If the supercommittee had agreed to a deal, it might have paired phony spending cuts with real tax increases. For example, while Republicans had offered to raise taxes by $400 billion, there had been talk of adopting smoke-and-mirrors savings of $700 billion for the withdrawal of troops from Iraq and Afghanistan.
Also, one of the tax increases that Republicans were apparently offering was to change the indexing of income tax brackets. That would have been the worst kind of tax hike, as it would have been a hidden way of steadily increasing marginal tax rates over time.
A sequester is far from the best way to cut spending, and spendthrift members of Congress will have until January 2013 to try and weasel out of cuts. However, it does help to put the big spenders on the defensive. If defense hawks such as Senator John McCain want to reverse the roughly $55 billion a year in defense savings, then they have the burden of coming up with alternative cuts that can gain broad agreement.
CBO has analyzed the sequester mechanism. In typical congressional style, the simple sequester idea of “across-the-board cuts” has morphed into complex procedures that only Washington lawyers would love. The sequester’s main effect will be to reduce the discretionary caps on defense and nondefense spending that are in place from the Budget Control Act passed earlier this year. The sequester will make only tiny cuts to so-called entitlement programs. Still, any cuts are good cuts.

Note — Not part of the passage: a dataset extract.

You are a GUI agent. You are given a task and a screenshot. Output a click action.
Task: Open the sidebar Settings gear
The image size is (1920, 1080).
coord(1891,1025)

What’s the next step for budget control? Conservative Republicans have focused nearly all of their energy this year on trying to impose overall limits on the budget. The Budget Control Act and likely sequester have established discretionary caps for the next decade. Meanwhile, an effort to pass a Balanced Budget Amendment has failed.

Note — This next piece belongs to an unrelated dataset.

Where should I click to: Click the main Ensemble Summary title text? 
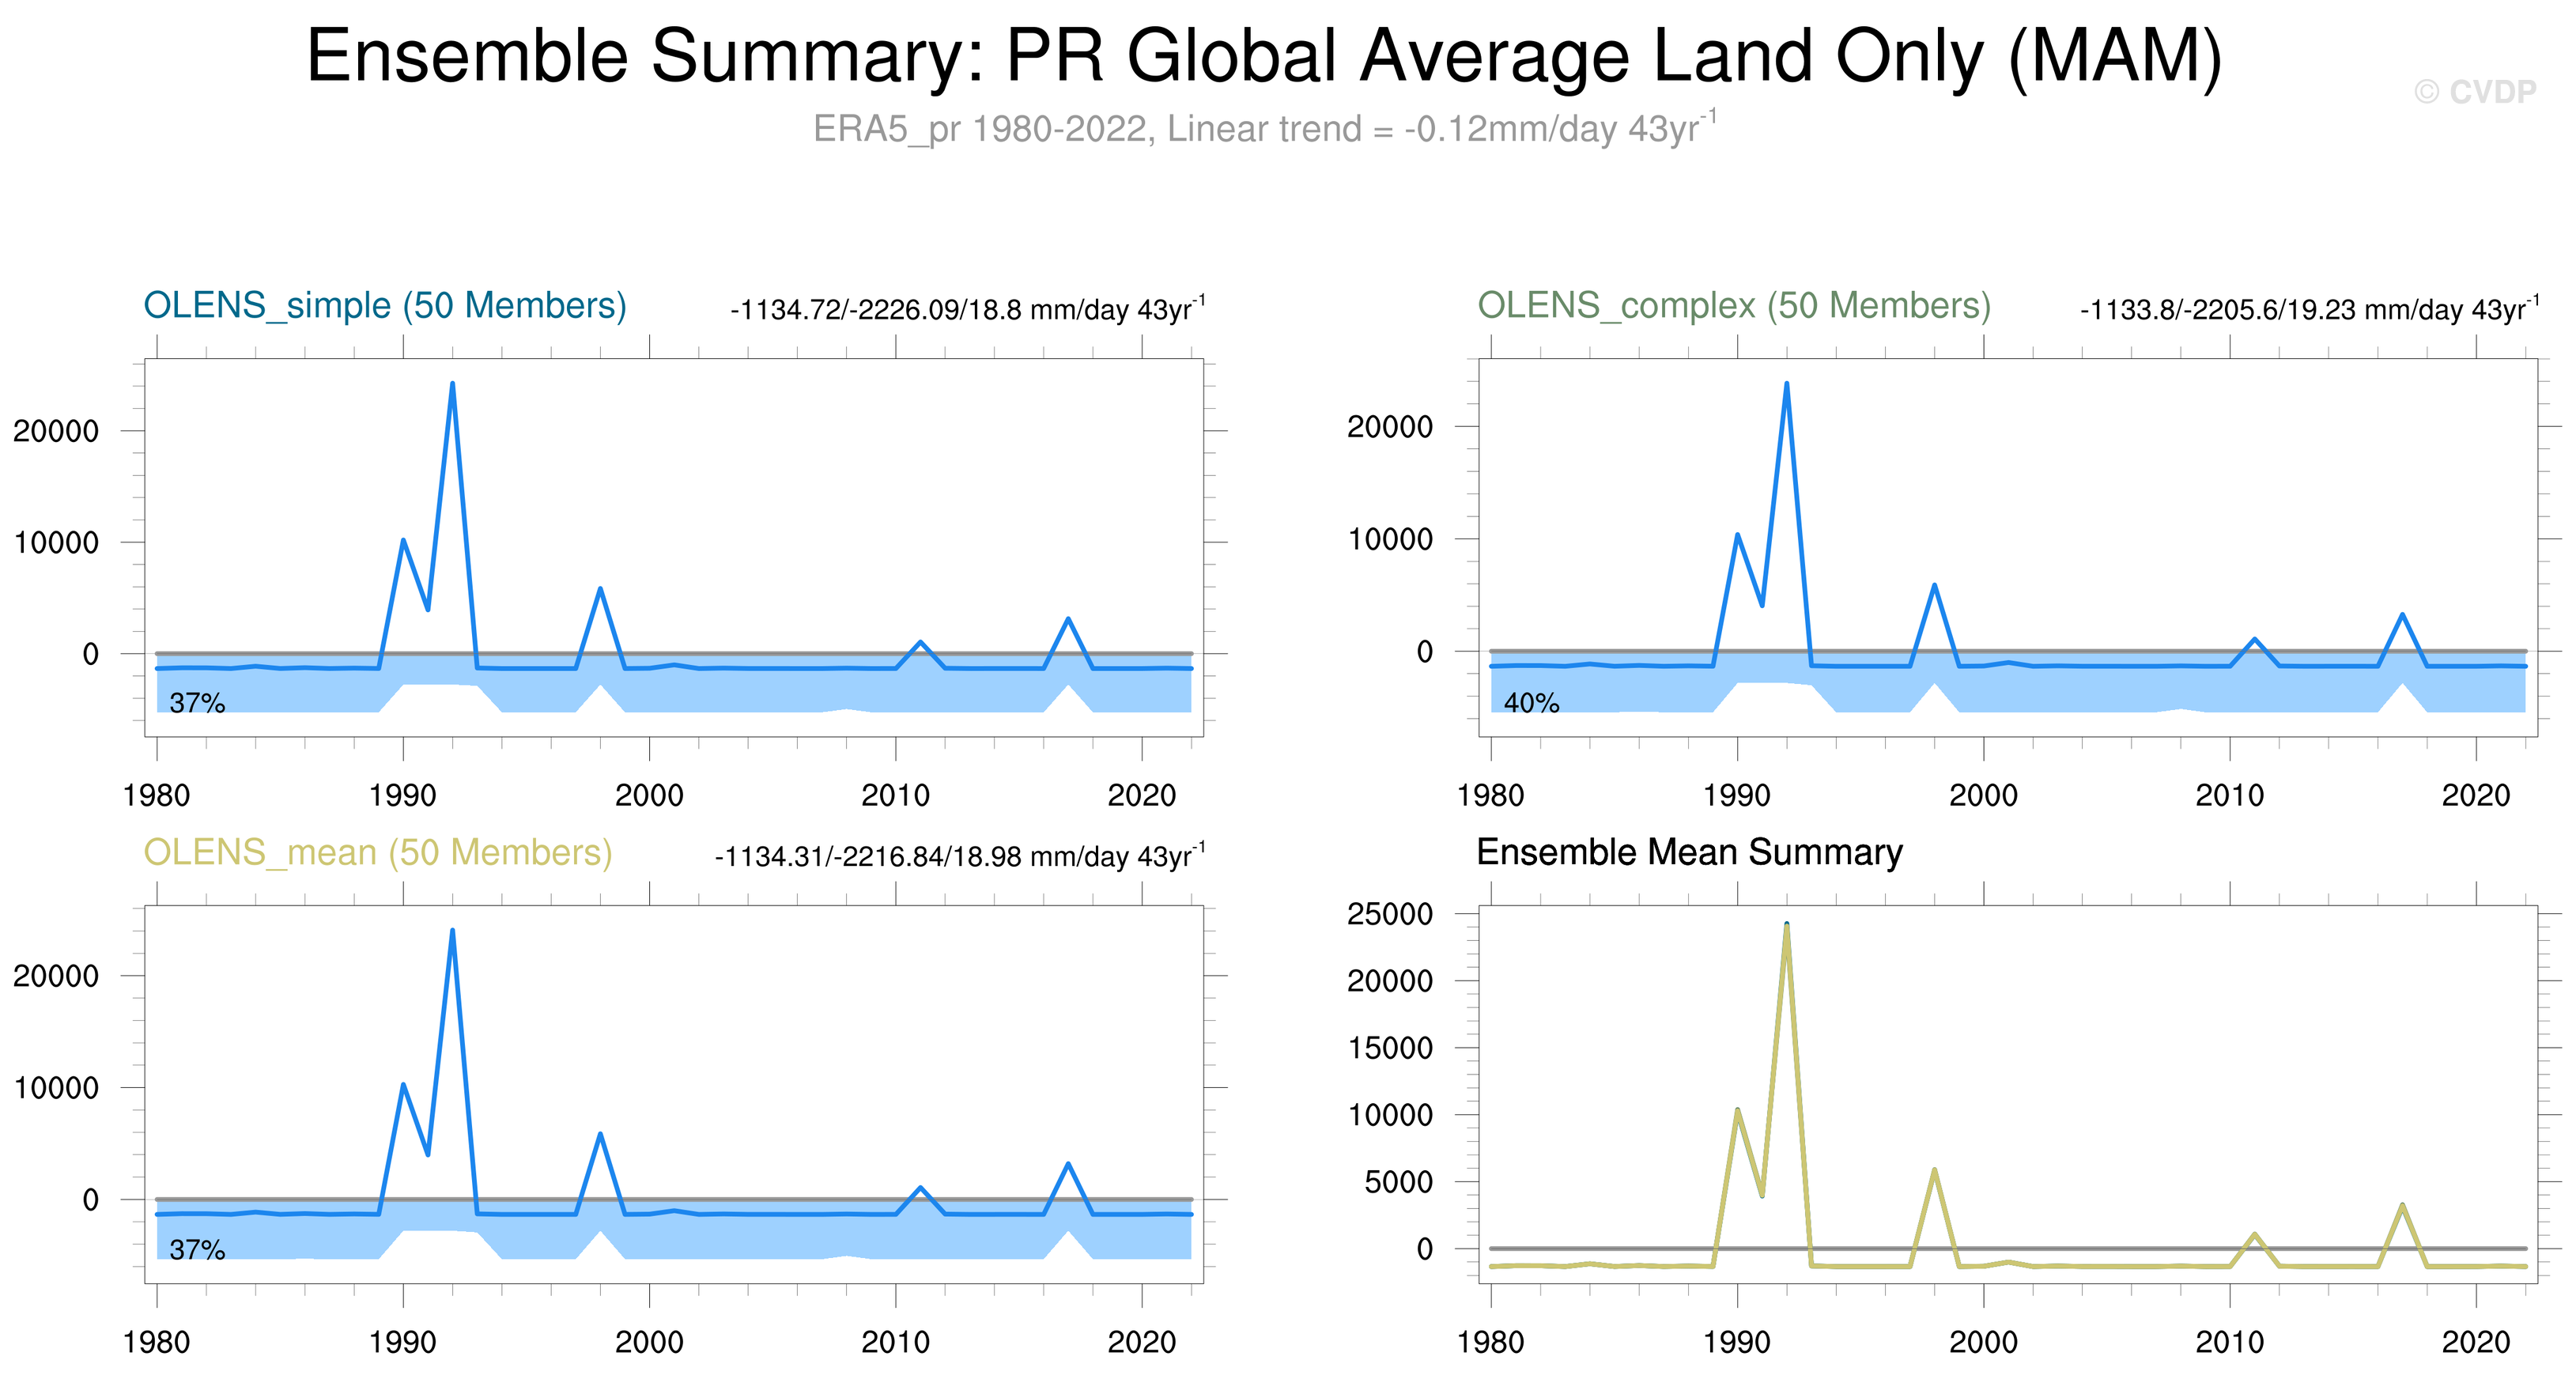(x=1263, y=56)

Now Republicans should do what most of them have been evading all year—start pushing cuts to particular programs in order to launch a discussion about the federal government’s proper role. How about ending federal subsidies for public housing, high-speed rail, urban transit, farm businesses, and energy? How about raising the Social Security retirement age, increasing Medicare deductibles, and block-granting Medicaid?
To his credit, Rep. Pompeo is showing the way with his push to eliminate the Economic Development Administration. The EDA is a relatively small program, but Pompeo did a nice job on Fox last week making the case for termination. We need every fiscal conservative in Congress to do some research and then target a handful of specific programs for repeal.
Enough of the “noncommittal gibberish” about cuts, as Robert Samuelson says today. The nation’s “adult discussion” on the budget will begin when policymakers start talking specifics.